[Excerto para leitura]

Área Metropolitana de Lisboa vai ter um passe único

Anúncio foi feito ontem por Fernando Medina, no encerramento do terceiro dia de conferências que assinala o 153.º aniversário do Diário de Notícias.

Os problemas de mobilidade em Lisboa só se resolvem em conjunto com os concelhos da Área Metropolitana da cidade. O reconhecimento é do próprio presidente da Câmara Municipal de Lisboa (CML). Fernando Medina acredita que uma das formas de aumentar o uso dos transportes públicos é facilitar a sua utilização com a criação de um passe único para a Área Metropolitana de Lisboa (AML). "Estamos numa nova fase, em que os municípios e as áreas metropolitanas passaram a gerir os transportes e na AML há centenas de títulos de transporte. Vamos introduzir um passe único que possa ser usado em todos os transportes rodoviários (geridos pelas autarquias) e extensível ao comboio (que é gerido pelo Estado). Depois, cada munícipe usa os transportes que entender, sem se preocupar que empresa opera naquele local", descreve.

O autarca falou durante o encerramento da conferência Cidades e Mobilidade, do ciclo que assinala os 153 anos do Diário de Notícias, e que termina hoje, no Centro Cultural de Belém. Fernando Medina antecipou que nos próximos quatro anos "as questões da mobilidade vão ser centrais". No caso de Lisboa, um dos problemas a resolver é como evitar que todos os dias as pessoas que vivem nas zonas limítrofes tragam cerca de 370 mil carros para a cidade. "É preciso resolver o problema da Linha de Cascais, mas já estamos a chegar tão tarde que a maior parte das pessoas já moram mais perto da A5 do que da linha do comboio, e vão ser precisas ligações de transportes públicos até à linha", exemplifica.

Melhorar as ligações de transportes públicos e criar alternativas de mobilidade dentro da cidade são duas das soluções apresentadas por Fernando Medina. "Temos de ter transportes elétricos, porque são mais sustentáveis, mas não podem ser transportes individuais. Bicicletas, motos e carros partilhados são soluções importantes para complementar os transportes públicos. Não resolvem o problema."

Os transportes públicos terão de se adaptar. Por exemplo criando respostas on demand: "Se calhar não faz sentido ter um autocarro de cinco em cinco minutos nas ligações entre bairros às 23.00, mas um serviço de miniautocarro on demand, que se peça, já pode ser rentável para servir essas populações quando precisam."

[/Excerto para leitura]
[Excertos de registos]

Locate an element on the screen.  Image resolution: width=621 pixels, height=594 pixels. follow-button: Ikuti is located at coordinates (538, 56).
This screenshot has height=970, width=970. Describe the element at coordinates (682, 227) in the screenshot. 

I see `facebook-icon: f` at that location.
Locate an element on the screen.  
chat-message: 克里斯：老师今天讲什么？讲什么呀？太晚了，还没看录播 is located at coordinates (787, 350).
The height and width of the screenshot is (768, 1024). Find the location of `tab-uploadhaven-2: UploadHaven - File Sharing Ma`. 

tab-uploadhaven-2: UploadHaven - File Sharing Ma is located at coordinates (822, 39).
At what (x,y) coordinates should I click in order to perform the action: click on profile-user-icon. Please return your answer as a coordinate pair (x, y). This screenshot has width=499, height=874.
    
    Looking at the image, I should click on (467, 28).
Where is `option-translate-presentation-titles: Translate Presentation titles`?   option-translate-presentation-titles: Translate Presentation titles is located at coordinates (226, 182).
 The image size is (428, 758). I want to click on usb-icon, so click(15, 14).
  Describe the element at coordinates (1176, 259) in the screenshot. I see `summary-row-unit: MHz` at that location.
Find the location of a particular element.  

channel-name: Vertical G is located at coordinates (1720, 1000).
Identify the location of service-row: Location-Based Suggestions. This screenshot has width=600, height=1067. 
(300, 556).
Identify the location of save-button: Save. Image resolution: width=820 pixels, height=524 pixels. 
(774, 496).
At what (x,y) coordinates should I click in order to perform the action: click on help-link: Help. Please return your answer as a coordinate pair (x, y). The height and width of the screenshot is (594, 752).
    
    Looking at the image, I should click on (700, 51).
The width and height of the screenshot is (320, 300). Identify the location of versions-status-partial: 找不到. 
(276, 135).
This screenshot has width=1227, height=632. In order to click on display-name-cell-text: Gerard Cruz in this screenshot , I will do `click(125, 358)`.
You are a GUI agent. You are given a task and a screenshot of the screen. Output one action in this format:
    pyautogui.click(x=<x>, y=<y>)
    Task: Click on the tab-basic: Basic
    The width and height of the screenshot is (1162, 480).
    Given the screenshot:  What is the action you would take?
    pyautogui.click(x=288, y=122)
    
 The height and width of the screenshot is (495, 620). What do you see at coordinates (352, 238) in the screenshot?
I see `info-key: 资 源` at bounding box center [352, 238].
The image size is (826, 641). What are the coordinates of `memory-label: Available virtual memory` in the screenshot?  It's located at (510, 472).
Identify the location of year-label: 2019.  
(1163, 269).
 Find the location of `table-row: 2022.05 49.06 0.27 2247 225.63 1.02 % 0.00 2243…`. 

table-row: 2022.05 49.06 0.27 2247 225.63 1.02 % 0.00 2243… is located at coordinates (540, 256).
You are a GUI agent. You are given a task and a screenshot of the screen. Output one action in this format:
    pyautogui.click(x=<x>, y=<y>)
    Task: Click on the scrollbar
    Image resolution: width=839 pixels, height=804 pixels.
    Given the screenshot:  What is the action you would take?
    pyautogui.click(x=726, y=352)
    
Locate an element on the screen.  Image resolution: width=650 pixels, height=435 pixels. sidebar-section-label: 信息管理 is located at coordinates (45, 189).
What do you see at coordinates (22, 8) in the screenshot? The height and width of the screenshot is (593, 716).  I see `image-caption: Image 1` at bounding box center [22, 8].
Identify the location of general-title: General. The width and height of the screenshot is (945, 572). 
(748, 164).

[/Excertos de registos]

Prossiga o artigo sobre o passe único da Área Metropolitana de Lisboa a partir da última frase apresentada.

A Carris - que completa agora um ano de gestão camarária - é um dos pontos-chave na mobilidade de Lisboa. Muito criticada pelo envelhecimento da frota e pela demora nas ligações, só em 2019 os utentes podem sentir melhorias significativas no serviço. A garantia foi dada pelo CEO da empresa pública de transporte, Tiago Lopes Farias. "É um plano ambicioso para quatro anos, em que pretendemos devolver aquilo que se perdeu em sete anos de desinvestimento", apontou.

O responsável da Carris falou da necessidade de se criar soluções integradas de transportes públicos. "Vai ser necessário um grande investimento, mas vai levar a que as pessoas usem melhor o carro." Tiago Lopes Farias referia-se à necessidade de integrar os transportes públicos com as novas soluções como os veículos partilhados. "Nos próximos anos as cidades vão fervilhar com estas soluções conectadas e elétricas."

Presente no debate com o CEO da Carris, o eurodeputado do PCP João Pimenta Lopes criticou o desinvestimento nos transportes públicos - em que incluiu a situação da Carris. "As respostas para a mobilidade passam por uma política de transportes públicos, que têm sido descapitalizados", referiu.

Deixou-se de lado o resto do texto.